Publié le 04/06/2019

Les politiques agricoles en France depuis 1950

 

La fin programmée des paysans

Au sortir de la Seconde Guerre mondiale, la France est marquée par le souvenir des crises alimentaires survenues pendant la première moitié du siècle et le rationnement des denrées qui en a résulté. L’objectif est de développer l’agriculture française, afin que le pays s’auto-suffise et exporte. Le rapport Rueff-Armand, remis au général de Gaulle en novembre 1959, définit en une phrase le virage que doit prendre la production agricole française : « La situation actuelle est imputable à l’archaïsme des structures parcellaires, à la faiblesse des surfaces cultivées par bon nombre d’agriculteurs, à l’inadaptation de certaines méthodes de production aux possibilités et aux exigences des progrès techniques, enfin, à l’insuffisance des stimulants, imputable, jusqu’à un passé récent, à un excès de protectionnisme. » 1

Cela signifie, en d’autres termes : concentration et spécialisation des exploitations, augmentation des surfaces cultivées, mécanisation et recours aux nouvelles technologies de l’époque pour augmenter le rendement, notamment la chimie; et libéralisation du marché des denrées agricoles.

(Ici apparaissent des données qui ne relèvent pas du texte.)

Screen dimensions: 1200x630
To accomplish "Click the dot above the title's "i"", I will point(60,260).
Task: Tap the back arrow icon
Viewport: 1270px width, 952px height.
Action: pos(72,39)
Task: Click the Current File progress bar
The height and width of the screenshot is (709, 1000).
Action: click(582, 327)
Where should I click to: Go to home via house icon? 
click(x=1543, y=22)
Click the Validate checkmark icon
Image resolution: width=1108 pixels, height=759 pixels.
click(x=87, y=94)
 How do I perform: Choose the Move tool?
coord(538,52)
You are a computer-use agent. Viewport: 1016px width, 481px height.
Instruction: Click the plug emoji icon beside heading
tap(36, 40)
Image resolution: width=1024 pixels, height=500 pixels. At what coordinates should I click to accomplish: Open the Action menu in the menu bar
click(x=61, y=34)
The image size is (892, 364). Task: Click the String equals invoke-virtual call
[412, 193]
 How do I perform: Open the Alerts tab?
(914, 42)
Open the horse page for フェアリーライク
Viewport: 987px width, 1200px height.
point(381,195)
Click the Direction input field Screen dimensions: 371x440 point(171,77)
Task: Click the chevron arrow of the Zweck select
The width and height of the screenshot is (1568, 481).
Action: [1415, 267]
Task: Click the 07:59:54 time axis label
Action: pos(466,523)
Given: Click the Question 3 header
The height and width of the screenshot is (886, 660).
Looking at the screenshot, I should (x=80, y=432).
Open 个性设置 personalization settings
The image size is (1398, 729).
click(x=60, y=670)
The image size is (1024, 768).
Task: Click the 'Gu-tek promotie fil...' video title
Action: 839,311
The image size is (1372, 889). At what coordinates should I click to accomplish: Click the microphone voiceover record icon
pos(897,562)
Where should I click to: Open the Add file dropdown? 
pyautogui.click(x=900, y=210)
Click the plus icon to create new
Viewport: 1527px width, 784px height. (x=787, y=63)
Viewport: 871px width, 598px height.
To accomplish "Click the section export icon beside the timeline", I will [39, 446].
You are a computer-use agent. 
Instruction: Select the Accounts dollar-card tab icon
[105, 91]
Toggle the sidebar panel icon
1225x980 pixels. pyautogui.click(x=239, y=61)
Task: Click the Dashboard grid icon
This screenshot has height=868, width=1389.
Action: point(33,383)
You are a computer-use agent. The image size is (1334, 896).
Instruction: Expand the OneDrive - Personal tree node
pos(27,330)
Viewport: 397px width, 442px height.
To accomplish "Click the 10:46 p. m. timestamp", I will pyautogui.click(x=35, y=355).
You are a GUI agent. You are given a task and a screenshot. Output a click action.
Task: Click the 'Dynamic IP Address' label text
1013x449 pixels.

Entre 1970 et 2003, un million d’exploitations ont disparu en France, souvent faute de repreneurs 2. Les données Agreste chiffrent à 450 000 les exploitations agricoles en France Métropolitaine en 2013, soit 8% de moins qu’en 2010. La surface agricole utile (SAU) n’ayant baissé sur la même période que de 0,3%, « on constate un agrandissement des exploitations, dont la taille moyenne augmente de 8%, à 61 ha, contre 42ha en 1988. Un tiers des exploitations sont aujourd’hui de grandes structures qui devancent désormais les exploitations moyennes ».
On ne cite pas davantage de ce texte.